I looked to see if he was serious. He was: deadly.

"Probably," I said.

"Well, in that case, I'll keep the camera rolling, Mr. Loy. You'll keep me posted if there are any developments, won't you?"

I said I would, and he got out of the car and crossed as far as the BMW, stroked the blue hood with his hand, then came back and leaned into my window.

"I know you didn't see us at our best this morning," he said quietly, blushing and looking back quickly and furtively at the upstairs windows of his house, as if his wife and her mother might appear in one of them to spy on him, characters all in a not terribly comic opera.

"It's just that I…I had a run of bad luck a few years back…a dot-com start-up, and…and we lost our house, repossession, right when the boom was taking off…and, well, it's been hard getting started again…the kids were so young when it happened. And Annalise was pretty angry…still is, really, don't suppose you can blame her, I asked her to trust me…we lost so much. We'd be sitting on a lot of equity now, instead of…"

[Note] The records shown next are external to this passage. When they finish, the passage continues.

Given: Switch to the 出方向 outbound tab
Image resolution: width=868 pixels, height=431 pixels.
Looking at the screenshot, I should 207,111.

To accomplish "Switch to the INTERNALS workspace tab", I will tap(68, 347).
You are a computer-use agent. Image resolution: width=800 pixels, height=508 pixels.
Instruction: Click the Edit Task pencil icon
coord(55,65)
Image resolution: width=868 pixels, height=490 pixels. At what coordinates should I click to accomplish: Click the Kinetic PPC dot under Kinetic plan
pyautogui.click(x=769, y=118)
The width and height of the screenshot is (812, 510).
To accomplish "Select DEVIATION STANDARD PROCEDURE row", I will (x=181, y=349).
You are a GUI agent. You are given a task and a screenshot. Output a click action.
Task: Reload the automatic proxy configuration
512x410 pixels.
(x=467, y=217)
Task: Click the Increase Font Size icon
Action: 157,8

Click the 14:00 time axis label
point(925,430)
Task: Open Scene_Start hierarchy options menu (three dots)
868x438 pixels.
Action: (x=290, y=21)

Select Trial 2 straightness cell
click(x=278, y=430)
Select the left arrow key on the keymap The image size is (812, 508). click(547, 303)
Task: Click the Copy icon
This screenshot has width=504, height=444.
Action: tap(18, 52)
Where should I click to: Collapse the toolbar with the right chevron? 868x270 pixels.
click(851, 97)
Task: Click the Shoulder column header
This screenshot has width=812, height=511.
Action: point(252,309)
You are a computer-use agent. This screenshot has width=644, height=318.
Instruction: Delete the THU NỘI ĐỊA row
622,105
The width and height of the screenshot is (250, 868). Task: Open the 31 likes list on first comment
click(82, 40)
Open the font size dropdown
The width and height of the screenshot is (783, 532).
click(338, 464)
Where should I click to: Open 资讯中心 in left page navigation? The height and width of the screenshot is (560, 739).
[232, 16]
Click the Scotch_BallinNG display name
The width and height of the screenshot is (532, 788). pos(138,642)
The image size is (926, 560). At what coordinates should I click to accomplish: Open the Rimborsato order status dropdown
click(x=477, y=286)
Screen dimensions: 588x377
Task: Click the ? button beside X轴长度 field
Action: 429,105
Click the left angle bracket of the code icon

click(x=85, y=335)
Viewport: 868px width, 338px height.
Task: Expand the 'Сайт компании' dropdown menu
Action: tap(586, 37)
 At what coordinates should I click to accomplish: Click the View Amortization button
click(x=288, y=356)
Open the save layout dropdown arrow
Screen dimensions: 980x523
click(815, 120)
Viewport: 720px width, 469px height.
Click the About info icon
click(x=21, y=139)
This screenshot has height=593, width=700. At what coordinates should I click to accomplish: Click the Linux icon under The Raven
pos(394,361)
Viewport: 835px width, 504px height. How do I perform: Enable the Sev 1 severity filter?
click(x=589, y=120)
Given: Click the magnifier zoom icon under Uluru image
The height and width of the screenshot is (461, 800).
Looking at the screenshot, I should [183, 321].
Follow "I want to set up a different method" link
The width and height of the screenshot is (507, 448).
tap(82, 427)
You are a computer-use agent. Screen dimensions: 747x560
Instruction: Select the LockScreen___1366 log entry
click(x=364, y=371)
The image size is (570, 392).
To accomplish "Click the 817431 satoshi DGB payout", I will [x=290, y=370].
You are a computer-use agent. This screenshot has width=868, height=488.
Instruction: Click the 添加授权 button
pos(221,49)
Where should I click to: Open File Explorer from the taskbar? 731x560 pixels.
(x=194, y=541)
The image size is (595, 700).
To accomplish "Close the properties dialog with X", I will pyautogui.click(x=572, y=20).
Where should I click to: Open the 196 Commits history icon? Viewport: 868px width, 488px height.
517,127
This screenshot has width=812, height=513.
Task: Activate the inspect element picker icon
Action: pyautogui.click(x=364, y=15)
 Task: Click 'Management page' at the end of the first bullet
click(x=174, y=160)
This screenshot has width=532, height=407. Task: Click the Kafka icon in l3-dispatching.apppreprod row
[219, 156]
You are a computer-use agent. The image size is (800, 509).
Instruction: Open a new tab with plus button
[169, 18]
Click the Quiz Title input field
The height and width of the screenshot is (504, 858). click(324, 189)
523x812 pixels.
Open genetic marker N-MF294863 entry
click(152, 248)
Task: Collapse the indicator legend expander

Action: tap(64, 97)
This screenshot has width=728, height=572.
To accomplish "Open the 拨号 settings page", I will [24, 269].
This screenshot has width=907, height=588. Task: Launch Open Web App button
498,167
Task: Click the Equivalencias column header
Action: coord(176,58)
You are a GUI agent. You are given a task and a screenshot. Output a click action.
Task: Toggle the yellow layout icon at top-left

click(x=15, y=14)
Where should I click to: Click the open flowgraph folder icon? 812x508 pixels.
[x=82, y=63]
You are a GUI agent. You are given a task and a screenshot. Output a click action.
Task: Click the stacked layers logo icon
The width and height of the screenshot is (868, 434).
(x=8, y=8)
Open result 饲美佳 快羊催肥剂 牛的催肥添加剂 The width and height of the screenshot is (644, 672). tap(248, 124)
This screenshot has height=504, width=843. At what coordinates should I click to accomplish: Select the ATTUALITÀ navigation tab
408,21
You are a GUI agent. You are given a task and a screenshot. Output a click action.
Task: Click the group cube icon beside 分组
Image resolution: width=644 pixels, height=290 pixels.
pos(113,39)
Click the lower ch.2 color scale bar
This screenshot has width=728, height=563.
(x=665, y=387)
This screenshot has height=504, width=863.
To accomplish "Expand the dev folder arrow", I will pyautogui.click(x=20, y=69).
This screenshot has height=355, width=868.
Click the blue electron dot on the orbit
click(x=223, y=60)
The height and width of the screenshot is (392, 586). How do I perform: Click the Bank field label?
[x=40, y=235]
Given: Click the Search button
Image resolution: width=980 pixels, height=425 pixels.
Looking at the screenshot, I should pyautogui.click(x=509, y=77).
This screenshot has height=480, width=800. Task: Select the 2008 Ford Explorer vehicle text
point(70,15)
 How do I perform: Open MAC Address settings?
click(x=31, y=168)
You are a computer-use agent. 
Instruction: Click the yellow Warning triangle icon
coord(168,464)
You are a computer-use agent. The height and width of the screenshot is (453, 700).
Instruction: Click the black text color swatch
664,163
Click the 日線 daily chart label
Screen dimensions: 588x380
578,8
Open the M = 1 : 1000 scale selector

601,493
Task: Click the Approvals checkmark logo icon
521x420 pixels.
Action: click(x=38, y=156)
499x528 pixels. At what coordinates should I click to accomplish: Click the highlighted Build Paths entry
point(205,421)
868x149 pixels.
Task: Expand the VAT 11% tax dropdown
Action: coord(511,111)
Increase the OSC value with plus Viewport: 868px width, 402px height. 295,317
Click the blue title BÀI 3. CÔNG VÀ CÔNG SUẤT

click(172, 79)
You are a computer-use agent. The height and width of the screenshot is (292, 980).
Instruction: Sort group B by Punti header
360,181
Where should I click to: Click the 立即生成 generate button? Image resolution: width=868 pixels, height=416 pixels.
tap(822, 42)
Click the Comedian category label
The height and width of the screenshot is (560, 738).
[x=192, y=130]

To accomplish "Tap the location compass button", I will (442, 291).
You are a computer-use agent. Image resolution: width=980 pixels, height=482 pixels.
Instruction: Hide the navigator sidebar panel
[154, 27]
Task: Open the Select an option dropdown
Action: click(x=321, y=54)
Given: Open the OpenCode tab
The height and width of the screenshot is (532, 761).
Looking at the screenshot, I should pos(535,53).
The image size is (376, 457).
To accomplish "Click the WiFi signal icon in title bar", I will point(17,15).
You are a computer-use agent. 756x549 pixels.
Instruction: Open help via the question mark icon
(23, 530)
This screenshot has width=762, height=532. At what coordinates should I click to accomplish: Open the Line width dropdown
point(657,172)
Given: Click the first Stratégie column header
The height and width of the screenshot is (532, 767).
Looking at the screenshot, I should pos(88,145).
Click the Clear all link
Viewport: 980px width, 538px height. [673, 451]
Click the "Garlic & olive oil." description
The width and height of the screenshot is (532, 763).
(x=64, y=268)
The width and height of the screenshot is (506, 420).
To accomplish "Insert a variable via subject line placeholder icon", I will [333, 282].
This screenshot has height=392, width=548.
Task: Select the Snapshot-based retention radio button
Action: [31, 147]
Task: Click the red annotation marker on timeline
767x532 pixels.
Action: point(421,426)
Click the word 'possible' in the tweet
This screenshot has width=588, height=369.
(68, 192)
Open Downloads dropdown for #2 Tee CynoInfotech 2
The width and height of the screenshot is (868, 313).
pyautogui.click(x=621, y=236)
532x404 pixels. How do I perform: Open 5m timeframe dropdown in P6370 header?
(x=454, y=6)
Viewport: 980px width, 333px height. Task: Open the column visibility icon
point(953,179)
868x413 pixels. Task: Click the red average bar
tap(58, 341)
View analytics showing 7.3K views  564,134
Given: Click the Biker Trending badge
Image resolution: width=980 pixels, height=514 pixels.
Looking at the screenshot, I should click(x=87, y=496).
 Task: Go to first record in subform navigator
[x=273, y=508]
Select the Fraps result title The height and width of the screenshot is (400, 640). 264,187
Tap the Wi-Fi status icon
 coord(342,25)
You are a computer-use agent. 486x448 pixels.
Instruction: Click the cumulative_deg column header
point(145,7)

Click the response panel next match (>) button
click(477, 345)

He gestured around at his surroundings. I made a face intended to suggest that these kinds of things happened (which they did) and that often it was no fault of the person to whom they happened (which it wasn't) and that I was sure nothing but good would come of it eventually (which it might). I caught sight of my expression in the rearview mirror. It didn't reassure me. But Leonard didn't notice, or didn't mind; he simply wanted me to hear him out. I nodded and shrugged in a what-can-you-do sort of way, and he thanked me-for what, I couldn't tell-and straightened up and shook my hand and crossed the road, stopping to stroke the hood of the BMW again as he passed.

***

ACCORDING TO FATHERVincent Tyrrell, Patrick Hutton's last known address was a town house in Riverside Village, a private estate by the Dodder River in Sandymount. Before I left the pub I had tried the two Patrick Huttons I could find in the phone book. One was a plasterer; the other was the senior executive solicitor at South Dublin County Council. Neither had been a jockey; the plasterer sounded amused at the suggestion, the solicitor mysteriously outraged, as if I'd accused him of being a sex criminal, or a DJ. Now I was driving north toward the city, the roads clogged with traffic on the last shopping Sunday before Christmas. I crossed the railway line at the Merrion Gates and took Strand Road for about a mile, then turned off into Sandymount. There was a video store on the green that offered Internet access, so I parked by O'Reilly's pub and waited in line for the single computer terminal behind two Italian students.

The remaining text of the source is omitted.